Yesterday was a really heart warming friday spent with V. Nostalgic talking abt high school days, high school scandals and rumors.
Reconnecting with her after almost 7 years allowed me to see my world in a different light. She answered some of my unanswered questions that lingered in my mind for months.
And also after having a heart to heart talk with her, i am honestly glad that the decision of ending my short brief relationship was a right choice.
I wasn’t in a stable good place and when it escalates downwards, i tend to push people (or rather my bf) away like as though i am contagious. I just felt at that point i was really in no condition to be with someone.
I would end up relying on the guy as a pillar of support and i will end up moulding my identity around his , and in turn losing my own in the process.
It’s not healthy as Debra mentioned to me months ago when she broke up with her 3 years bf due to her condition as well. We are all evolving all the time, and usually at this age most people would already have a stable self identity whereas for depressives we are usually fading in and out of different states.

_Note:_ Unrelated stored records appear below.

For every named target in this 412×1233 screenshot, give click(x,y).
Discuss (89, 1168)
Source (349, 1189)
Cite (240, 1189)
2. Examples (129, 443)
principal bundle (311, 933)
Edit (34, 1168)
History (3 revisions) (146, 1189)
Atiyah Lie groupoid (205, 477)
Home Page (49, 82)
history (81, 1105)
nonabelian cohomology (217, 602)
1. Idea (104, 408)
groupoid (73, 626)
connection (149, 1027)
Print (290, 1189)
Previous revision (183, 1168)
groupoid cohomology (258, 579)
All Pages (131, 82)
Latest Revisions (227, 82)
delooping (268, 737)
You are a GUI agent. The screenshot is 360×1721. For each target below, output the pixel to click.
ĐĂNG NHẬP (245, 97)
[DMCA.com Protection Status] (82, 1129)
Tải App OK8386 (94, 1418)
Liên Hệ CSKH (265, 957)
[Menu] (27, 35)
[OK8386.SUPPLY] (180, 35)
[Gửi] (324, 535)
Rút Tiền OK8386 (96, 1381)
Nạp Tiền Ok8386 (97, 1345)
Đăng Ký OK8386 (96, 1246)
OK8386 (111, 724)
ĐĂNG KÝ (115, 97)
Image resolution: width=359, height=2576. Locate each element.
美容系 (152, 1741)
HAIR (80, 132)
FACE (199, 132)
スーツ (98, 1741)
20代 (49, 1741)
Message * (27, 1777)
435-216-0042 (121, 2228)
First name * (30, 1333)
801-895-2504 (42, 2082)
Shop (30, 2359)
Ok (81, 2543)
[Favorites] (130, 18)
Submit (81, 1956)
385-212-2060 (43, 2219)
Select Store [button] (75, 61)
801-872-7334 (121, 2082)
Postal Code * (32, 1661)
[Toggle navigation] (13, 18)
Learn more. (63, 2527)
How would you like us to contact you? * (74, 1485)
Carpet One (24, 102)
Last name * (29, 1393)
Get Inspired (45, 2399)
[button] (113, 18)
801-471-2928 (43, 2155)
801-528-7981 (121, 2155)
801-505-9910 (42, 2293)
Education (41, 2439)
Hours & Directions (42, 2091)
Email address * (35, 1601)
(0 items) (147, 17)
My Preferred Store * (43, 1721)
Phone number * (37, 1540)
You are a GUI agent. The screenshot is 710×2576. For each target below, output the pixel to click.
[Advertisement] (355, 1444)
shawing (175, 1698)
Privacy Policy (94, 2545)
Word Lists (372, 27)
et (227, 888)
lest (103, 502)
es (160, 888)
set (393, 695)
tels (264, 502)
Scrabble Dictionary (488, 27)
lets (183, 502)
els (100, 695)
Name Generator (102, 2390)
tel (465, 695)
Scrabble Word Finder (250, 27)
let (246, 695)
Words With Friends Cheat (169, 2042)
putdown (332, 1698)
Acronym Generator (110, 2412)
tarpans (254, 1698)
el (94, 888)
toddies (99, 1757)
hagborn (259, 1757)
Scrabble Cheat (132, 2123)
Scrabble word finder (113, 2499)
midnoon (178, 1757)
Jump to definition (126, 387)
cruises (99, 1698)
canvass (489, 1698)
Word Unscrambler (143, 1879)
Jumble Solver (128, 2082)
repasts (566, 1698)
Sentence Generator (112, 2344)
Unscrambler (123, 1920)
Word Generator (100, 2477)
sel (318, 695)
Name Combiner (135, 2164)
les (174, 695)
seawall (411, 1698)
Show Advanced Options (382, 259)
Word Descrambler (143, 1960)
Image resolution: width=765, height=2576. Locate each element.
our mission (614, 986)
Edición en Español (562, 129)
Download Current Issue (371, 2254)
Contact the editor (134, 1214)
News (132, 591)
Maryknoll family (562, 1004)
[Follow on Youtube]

We never settle and mould ourselves firmly at a stable state. It’s good to have support from family and friends, but we will get too carried away and be too dependent and end up becoming someone whom others want us to be instead of who we want to be.
Talk with V made me feel so much better. What’s next infront not what’s the future ahead mindset instead would be healthier.
So what’s next infront of me?
Focus on my test , piano exam and prelims .
I need to keep calm and get through February, it’s gonna be exhausting , hectic and stressful every single week of the month.
But it’s ok, i know i will try my best day by day. I hope tomorrow will turn out well, i hope the peeps will appreciate what was prepared for them.
And look, surprise flowers when i was having an afternoon nap!
I wasn’t afraid / shy away from talking abt my psychiatrist and pills infront of my family anymore when they were concern about my sudden weight loss.
I guess that comforts me and make me happy at the same time.
The nice thing i did today? Saying thank you to three stylists who highlighted my hair & wash my hair etc.